Clients often ask me if filing for bankruptcy could prevent them from getting a job. There is a new law in California that address that issue for many of my clients. Subject to several exceptions listed below, most California employers cannot review your credit report beginning January 1, 2012
Jobs that allow a credit check include:
- A position in the state Department of Justice
- A managerial position
- A position as a sworn peace officer or other law enforcement job
- A position for which the information is required by law
- A position that involves access to specified personal information such as social security numbers
- A position in which the person is a named signatory on the employer’s bank or credit card account
- A position that involves access to confidential or proprietary information such as trade secrets
- A position that involves regular access to $10,000 or more of cash like a bank teller or financial adviser
Any employer who orders the credit report of an employee or job applicant must give you notice that a credit report will be ordered along with an explanation of what exemption allows this access.

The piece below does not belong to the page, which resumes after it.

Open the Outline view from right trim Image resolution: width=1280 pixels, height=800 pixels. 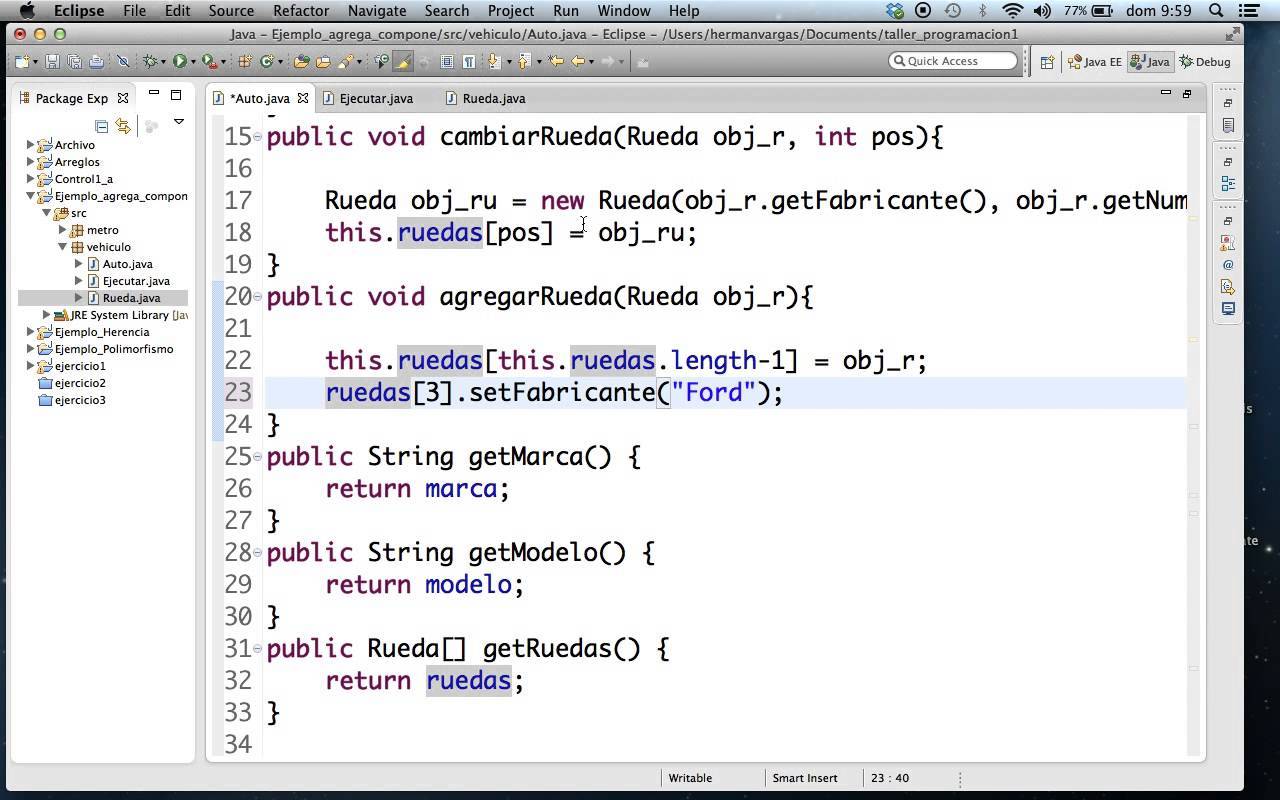(1228, 183)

Section 525 of the Bankruptcy Code prohibits an employer from firing an employee “solely” because they filed for bankruptcy, but the Code is silent with respect to pre-employment discrimination due to bankruptcy. California joins Maryland, Oregon, Hawaii, Illinois, Washington and Connecticut in limiting the use of pre-employment credit reports, thus providing some protection to job applicants that files for bankruptcy and do not wish to reveal that fact to a prospective employer.